# Backprop Examples
While troubleshooting some exploding gradients, I decided to walk through backpropagation for the first step, line by line. Here are a couple of examples for two different loss functions: squared error and Huber loss.

## Squared error

The squared error is given by:
    
    L = np.sum((target_Q - Q)^2)
   
And thus the gradient with respect to Q becomes:

    dL/dQ = -2 * (target_Q - Q)

Because Q is given by:

    Q_i = b_i + w_i,1 * x_i,1 + w_i,2 * x_i,2 + ... + w_i,n * x_i,n

where `x_i` represents the input from the previous (fully-connected) layer, the gradients with respect the biases and weights of Q are:

    dL/dQ_b_i = dL/dQ * 1 = dL/dQ = -2 * (target_Q - Q)
    dL/dQ_w_i = dL/dQ * x_i = -2 * (target_Q - Q) * x_i

Let's run through an example.
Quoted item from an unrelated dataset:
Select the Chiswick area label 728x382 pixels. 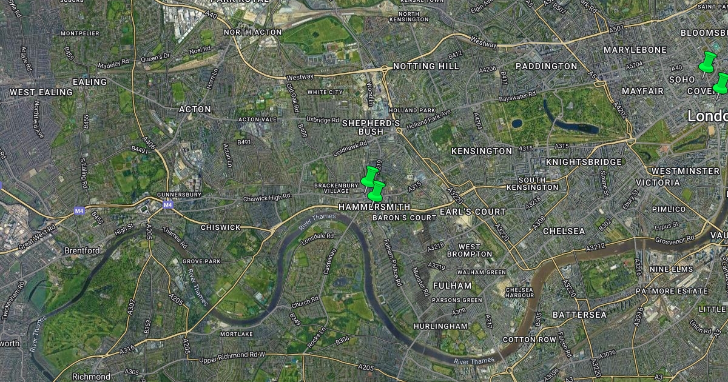pyautogui.click(x=221, y=227)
After initializing the variables of a DQN and copying them to holder network, we can calculate q(s, a) and target_q(s, a) via our primary and target networks, respectively.

In [None]:
Q
[[ 5.34987879 -2.93507671 -1.3103404   1.01032877]]

target_Q
[[ 4.39664125 -2.93507671 -1.3103404   1.01032877]]

loss
0.908662

sum_grad
[[ 1.  1.  1.  1.]]

square_grad
[[-1.90647507  0.          0.          0.        ]]

sub_grad
[[ 1.90647507  0.          0.          0.        ]]

Q_grad
[(array([ 1.90647507,  0.        ,  0.        ,  0.        ]
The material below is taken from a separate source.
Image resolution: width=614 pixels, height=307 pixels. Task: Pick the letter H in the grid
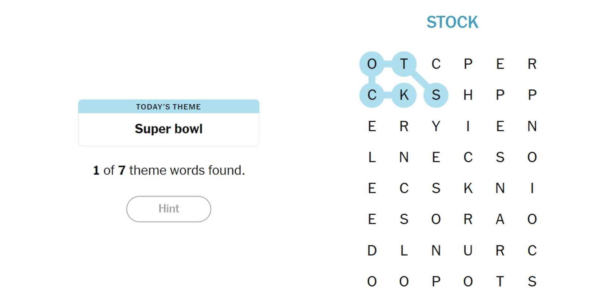pyautogui.click(x=468, y=95)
Note that because the parameters are initially equal, the target_Q will be the same for all actions, given the initial state, except that which was chosen, in this case at index 0. The update for the target_Q is:

In [None]:
q2 = np.max(target_network.get_q_values(s2))
target_q = target_network.get_q_values(s1)
target_q[a] = r + gamma * (1 - isterminal) * q2

By summing over the squared differences between Q and target_Q for each element, we arrive at the loss.